(Extracted records):

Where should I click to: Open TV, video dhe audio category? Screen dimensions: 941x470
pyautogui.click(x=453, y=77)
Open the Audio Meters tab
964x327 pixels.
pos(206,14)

(Task to complete): All the entries above need to be reproduced exactly.

(Answer):
Where should I click to: Open TV, video dhe audio category? Screen dimensions: 941x470
pyautogui.click(x=453, y=77)
Open the Audio Meters tab
964x327 pixels.
pos(206,14)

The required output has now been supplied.